_About this task_
I need the lines from the one holding "Switch chart to 周K weekly candlestick" to the last line of the data below repeated exactly, both included, without pictures.

_Supplied data_
◇ ◇ ◇

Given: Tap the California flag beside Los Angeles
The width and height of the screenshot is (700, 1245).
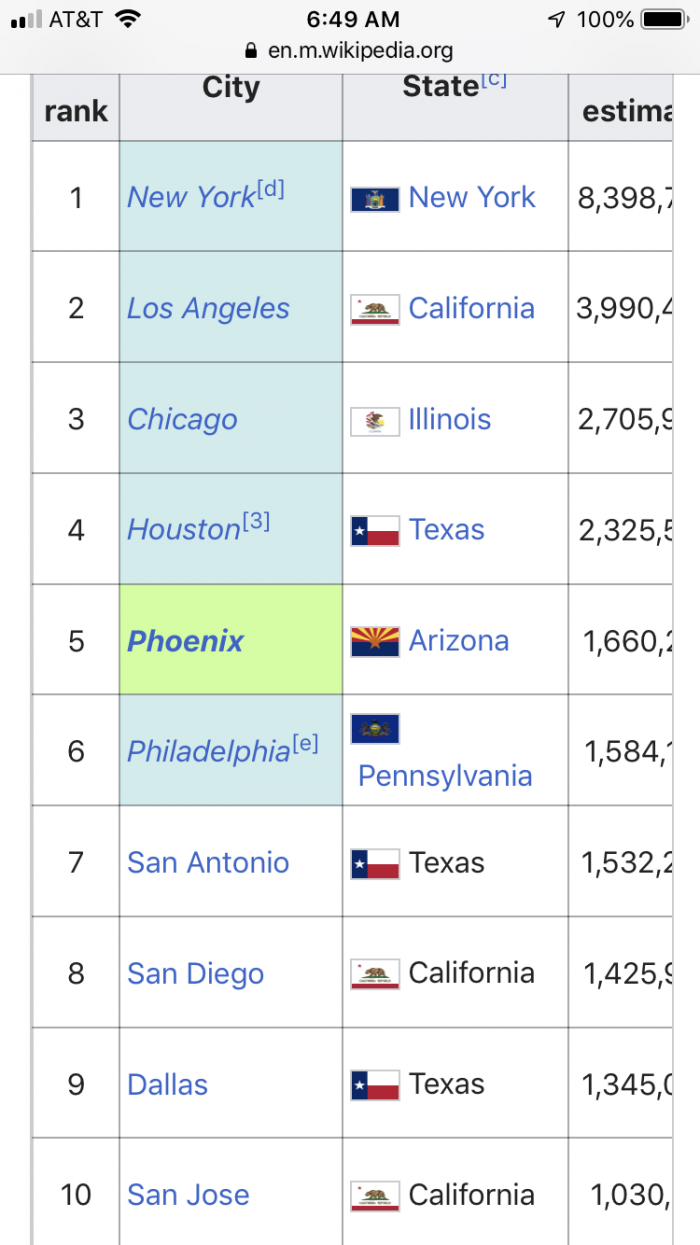Looking at the screenshot, I should (x=375, y=309).
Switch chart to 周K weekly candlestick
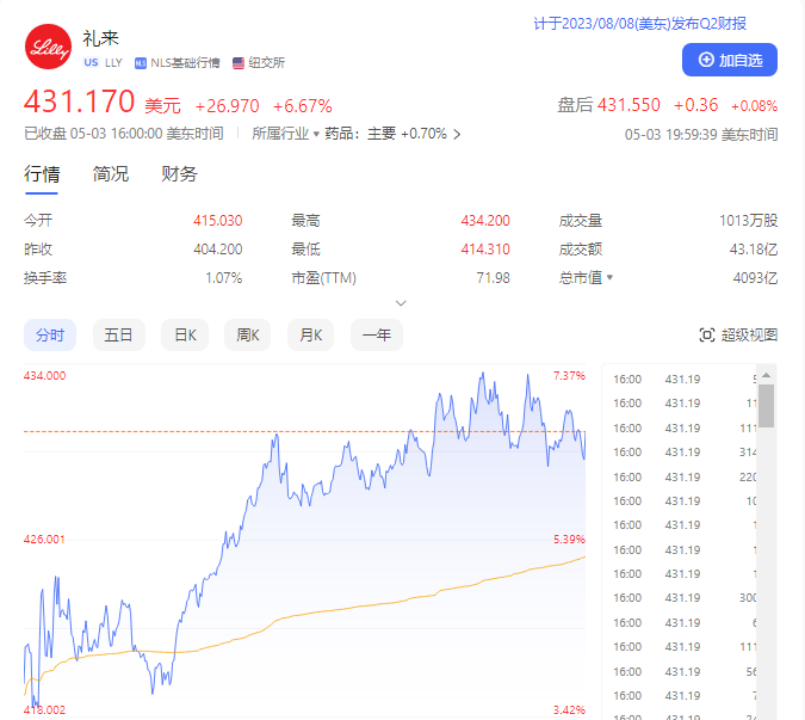This screenshot has height=720, width=805. [x=248, y=336]
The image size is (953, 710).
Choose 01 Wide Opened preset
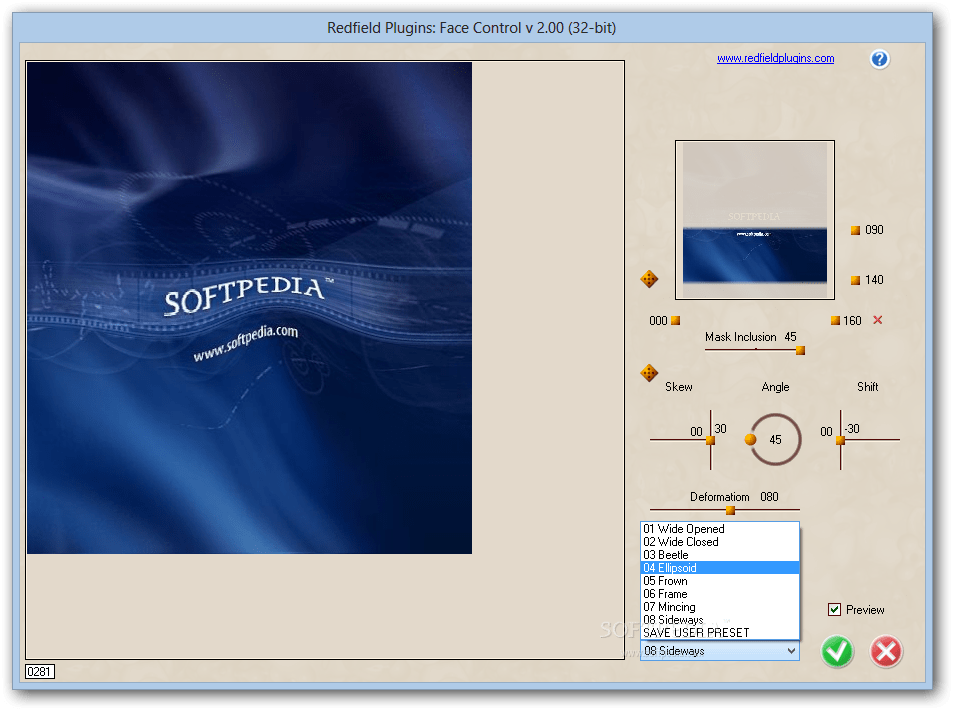(x=720, y=529)
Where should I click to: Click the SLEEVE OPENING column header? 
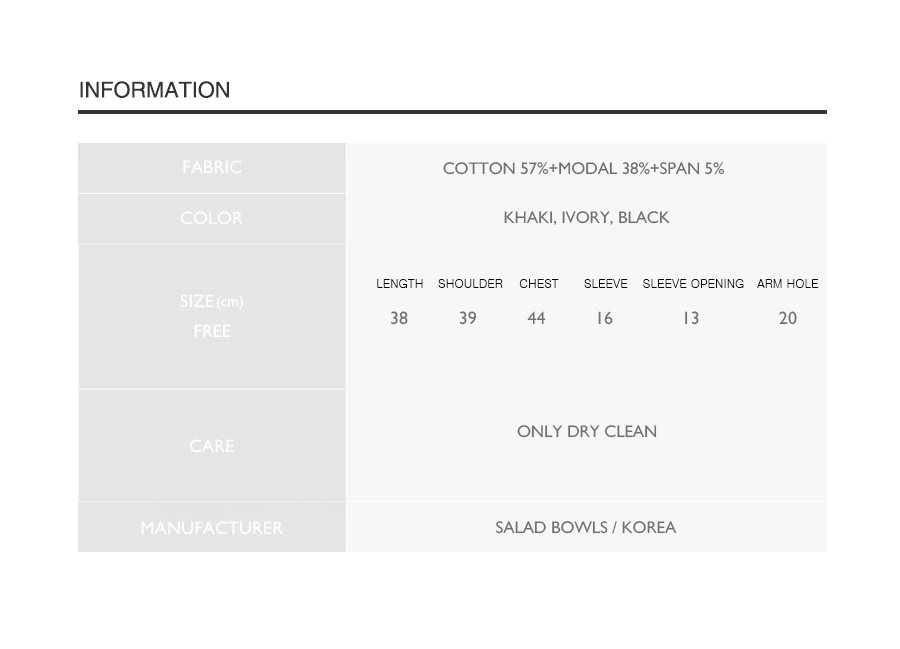(693, 283)
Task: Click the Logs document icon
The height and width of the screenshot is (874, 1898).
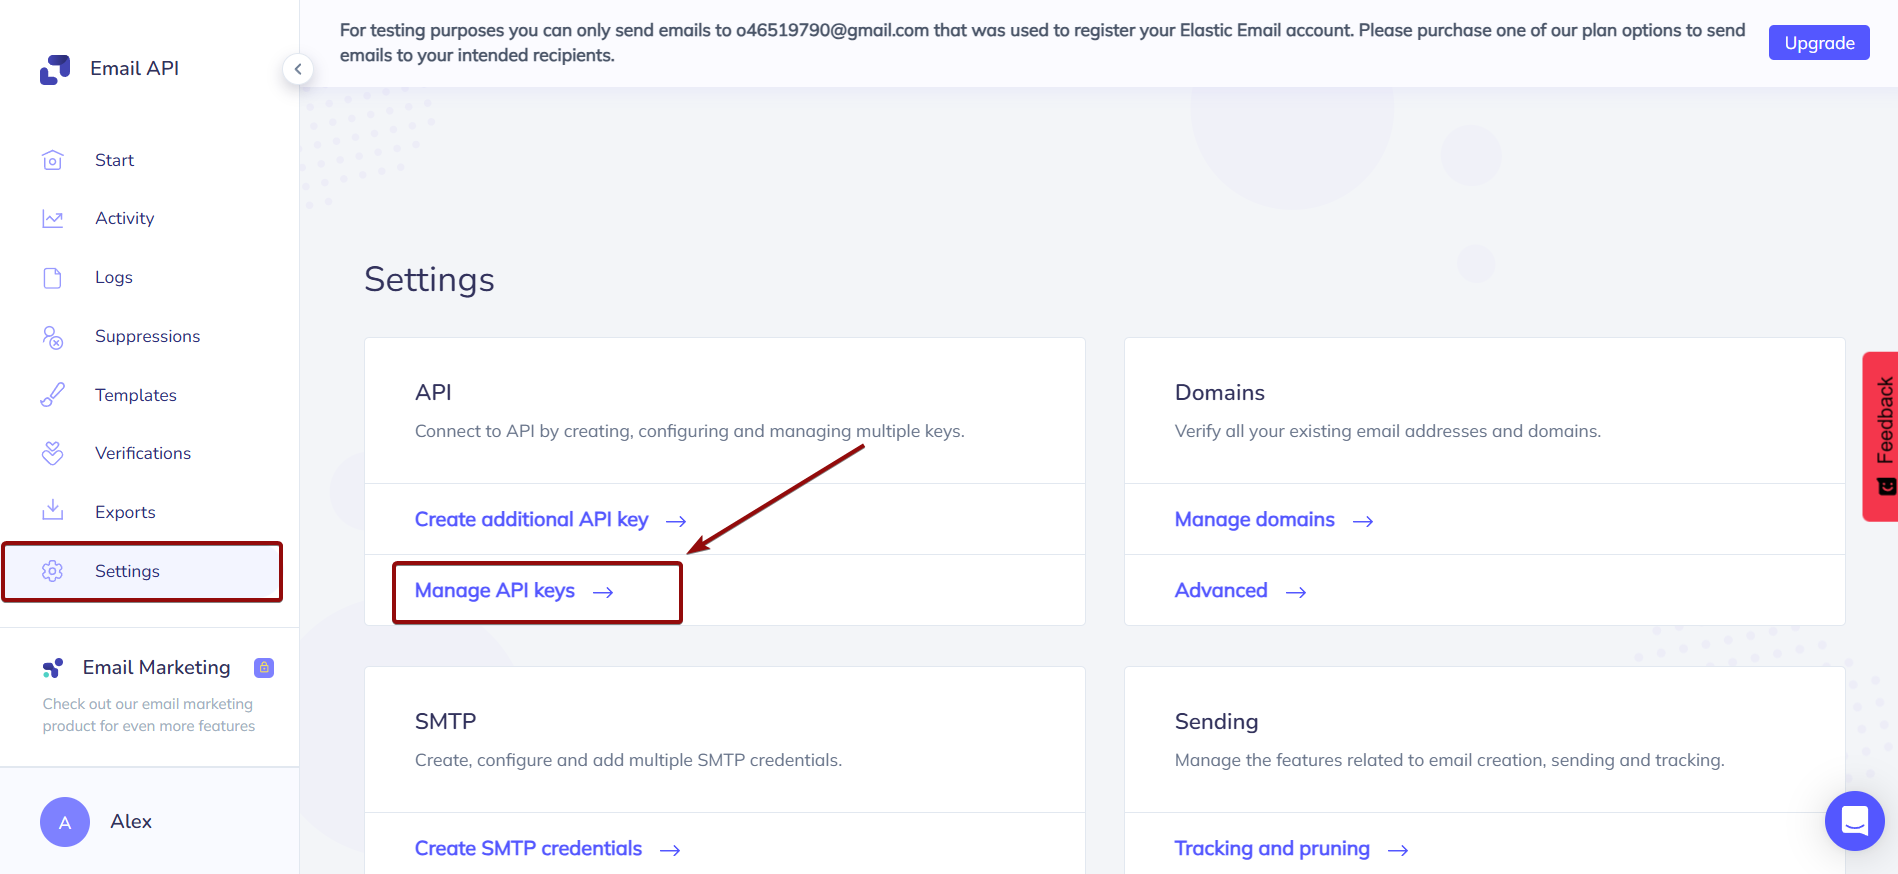Action: click(53, 278)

◇ ◇ ◇

_Task solution_
Switch chart to 周K weekly candlestick
This screenshot has height=720, width=805. [x=248, y=336]
The image size is (953, 710).
Choose 01 Wide Opened preset
(x=720, y=529)
Where should I click to: Click the SLEEVE OPENING column header? 
(693, 283)
Task: Click the Logs document icon
The height and width of the screenshot is (874, 1898).
Action: click(53, 278)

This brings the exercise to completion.